Mr Putin may well think that when it comes to so called humanitarian interventions, the West has now been hoisted by its own petard.
But scoring diplomatic points with such high stakes cannot come without a cost.
Russia's failure so far to contemplate a ceasefire, its insistence on pursuing further military goals and its stubborn refusal to even talk about pulling any of its troops out of the "conflict zone", has worried and infuriated both Europe and the United States, and raised the stakes in this "great game".
George W Bush may be a lame duck president with low approval ratings in a country distracted by an election campaign, but his brief statement from the Rose Garden on Monday was extraordinary, both in content and in tone.
By alleging outright that an effort might be under way to depose the Georgian president and stating bluntly that Russia had invaded a sovereign state and threatened a democratic government, he was putting the US government fair and squarely in the Georgian camp, and putting Moscow on notice that if it does not pull back, there will be consequences it might regret.
Of course, his harsh rhetoric was partly to back up European peace efforts.
Both the French president and his foreign minister are beating a path to Moscow to try to get the Russian leadership to change its mind. The OSCE is doing what it can to help. New efforts are underway at the UN to produce a ceasefire resolution that will not be blown away by a Russian veto.
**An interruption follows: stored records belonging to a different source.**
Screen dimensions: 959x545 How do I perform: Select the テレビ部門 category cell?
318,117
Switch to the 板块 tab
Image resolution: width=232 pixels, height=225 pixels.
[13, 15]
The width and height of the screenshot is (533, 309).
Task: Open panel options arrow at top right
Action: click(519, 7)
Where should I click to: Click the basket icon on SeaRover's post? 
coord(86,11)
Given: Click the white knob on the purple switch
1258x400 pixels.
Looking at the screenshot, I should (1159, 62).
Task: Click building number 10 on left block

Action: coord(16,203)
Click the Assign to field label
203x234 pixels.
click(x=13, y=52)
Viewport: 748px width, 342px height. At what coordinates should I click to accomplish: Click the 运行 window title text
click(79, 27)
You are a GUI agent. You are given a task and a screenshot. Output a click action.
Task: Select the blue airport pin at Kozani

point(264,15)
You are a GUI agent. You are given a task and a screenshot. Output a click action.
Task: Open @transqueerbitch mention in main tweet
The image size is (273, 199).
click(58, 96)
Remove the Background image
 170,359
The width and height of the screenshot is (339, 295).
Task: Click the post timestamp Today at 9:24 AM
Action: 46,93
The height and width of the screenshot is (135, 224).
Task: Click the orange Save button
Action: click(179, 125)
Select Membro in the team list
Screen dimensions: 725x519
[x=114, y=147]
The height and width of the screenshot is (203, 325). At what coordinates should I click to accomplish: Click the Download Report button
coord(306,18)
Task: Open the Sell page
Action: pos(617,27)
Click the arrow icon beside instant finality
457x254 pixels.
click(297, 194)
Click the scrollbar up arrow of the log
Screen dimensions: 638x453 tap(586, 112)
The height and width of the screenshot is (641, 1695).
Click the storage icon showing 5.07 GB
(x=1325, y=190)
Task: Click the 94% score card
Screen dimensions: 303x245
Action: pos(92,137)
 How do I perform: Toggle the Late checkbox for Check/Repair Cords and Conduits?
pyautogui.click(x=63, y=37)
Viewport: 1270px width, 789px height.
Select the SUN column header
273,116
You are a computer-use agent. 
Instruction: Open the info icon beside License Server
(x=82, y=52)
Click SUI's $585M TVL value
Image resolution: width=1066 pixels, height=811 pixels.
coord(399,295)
And it is quite clear to everyone, including Moscow, that the West is highly unlikely to agree to use force to try to coerce Russia into new behaviour.
No-one wants a return to the dangerous tensions of the Cold War days. There are too many other security problems to tackle round the globe - in Iraq, in Afghanistan, in North Korea and Iran.
But Mr Bush roundly warned Russia that if it does not take steps to end the conflict, its relations with the US and Europe would be damaged.
This could mark a turning point in East-West relations, a moment when the beacon of post Cold War global collaboration flickered and disappeared
And possibly this might give Moscow pause for thought. How many times, after all, have Russian officials complained over recent months that their country is the victim of misunderstanding, seen through a prism of Cold war typecasting that does not recognise Russia has changed?
So possibly the Russian government might decide its escapade in Georgia has gone far enough and the time has come to bring this conflict to a close.
But there is another worrying possibility: the danger that this crisis has unfolded too far to rewind, and those in charge in Moscow may have decided that when it comes to what the United States and Europe think, they no longer care.